It also can withstand +/- 250 degrees Fahrenheit, though scientists are examining whether to add heating elements to the suit’s boots for the extreme temperatures of the moon’s poles.
Astronaut Kate Rubins was involved in initial testing of the suit and said mobility was one of the biggest upgrades she noticed.
“The more mobility you have, the more tasks you can get done and the more science you can accomplish,” Rubins said. Rubins has flown on the space station and said the xEMUs are significantly better than the suits used on the space station.
They also have different requirements. The space station suits are built for work in zero gravity, where astronauts float about outside of the station. There is no need for mobility in the legs, Rubins said, because you don’t really use them.
“This is a big step up from current suits we flew with on ISS,” Rubins said.
The survival suit will be worn by astronauts during launch and reentry on the Orion spacecraft. If Orion suffers a pressurization failure, astronauts could live in these suits for up to six days.
Limited usability
Retired astronaut Bonnie Dunbar said Tuesday that the biggest limitation of the current space suits is that “one size does not fit all.”
Dunbar, who flew on five shuttle missions between 1985 and 1998, said she and many other astronauts struggled with suit fit during the shuttle era. For her, bending the elbow of the suit was the issue.
The suits are made with a man’s shoulder in mind, she said, and therefore it didn’t line up with her elbow joint. So she was forced to use her other hand to help the bend along.

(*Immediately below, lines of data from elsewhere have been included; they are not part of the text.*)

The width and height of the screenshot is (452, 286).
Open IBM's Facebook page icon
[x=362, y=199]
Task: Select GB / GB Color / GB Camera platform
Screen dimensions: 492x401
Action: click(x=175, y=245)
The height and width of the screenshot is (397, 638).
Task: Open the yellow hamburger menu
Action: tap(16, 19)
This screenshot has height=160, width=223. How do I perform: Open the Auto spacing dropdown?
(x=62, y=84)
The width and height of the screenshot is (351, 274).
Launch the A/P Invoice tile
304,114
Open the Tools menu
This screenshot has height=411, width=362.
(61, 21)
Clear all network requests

And that was during the height of the shuttle era, when there were five different sizes for individuals to choose from. Now, there’s only three — which means Dunbar wasn’t at all surprised when NASA astronaut Anne McClain dropped out of the first, all-female spacewalk because her suit didn’t fit.
“We knew that would happen 20 years ago,” Dunbar told the Houston Chronicle during an interview at the annual meeting of Association of Space Explorers Planetary Congress held at Space Center Houston.

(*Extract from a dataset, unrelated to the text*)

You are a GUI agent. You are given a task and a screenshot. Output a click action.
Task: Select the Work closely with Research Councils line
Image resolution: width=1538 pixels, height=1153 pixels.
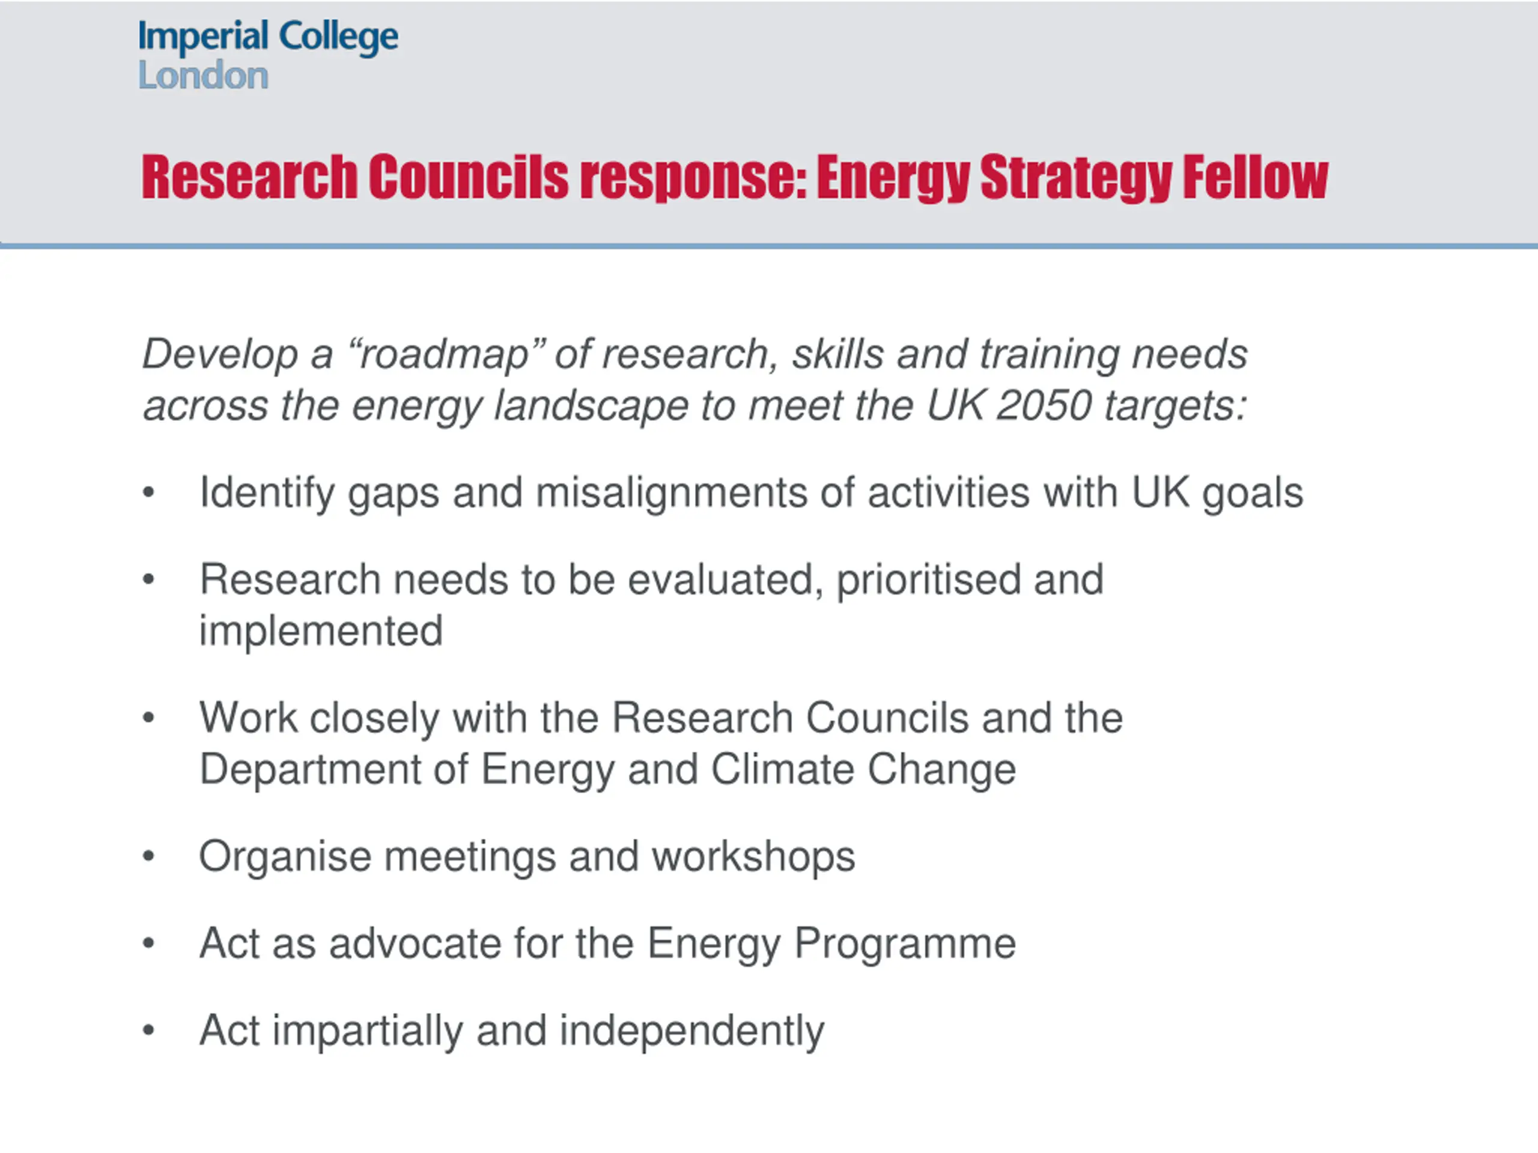tap(661, 717)
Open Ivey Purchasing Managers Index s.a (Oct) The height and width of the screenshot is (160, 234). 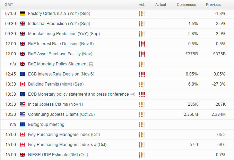[x=67, y=145]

Besides the fit issues, the spacesuits astronaut wear to work outside the space station are the same ones that were built in 1974 and first used in 1981.
Given their age, they are in constant need of maintenance — something that has gotten harder since the Space Shuttle program was shuttered in 2011. NASA used to transport the suits back to Earth for maintenance on the shuttle, but now much of the maintenance must be done on the space station.
The aging spacesuits have been a long-known-about problem for NASA, as highlighted by the agency’s Aerospace Safety Advisory Panel in April.
“In its 1st quarterly meeting in March, the panel noted the challenges of maintaining an ambitious yet necessary (spacewalk) schedule for sustainment of ISS, while simultaneously managing a program for extending the suit-life of the aging (suits),” according to notes on the April public meeting. “It is increasingly apparent that the usable life of the (spacewalk) suits is limited.”
In its 2017 report, the inspector general determined that NASA may not have enough suits to last until the end of the agency’s commitment to the orbiting laboratory, in 2024. Congress likely will extend the federal government’s commitment to the space station until at least 2030.
The same core systems of the xEMU suit could be used to replace those of the space station, according to NASA.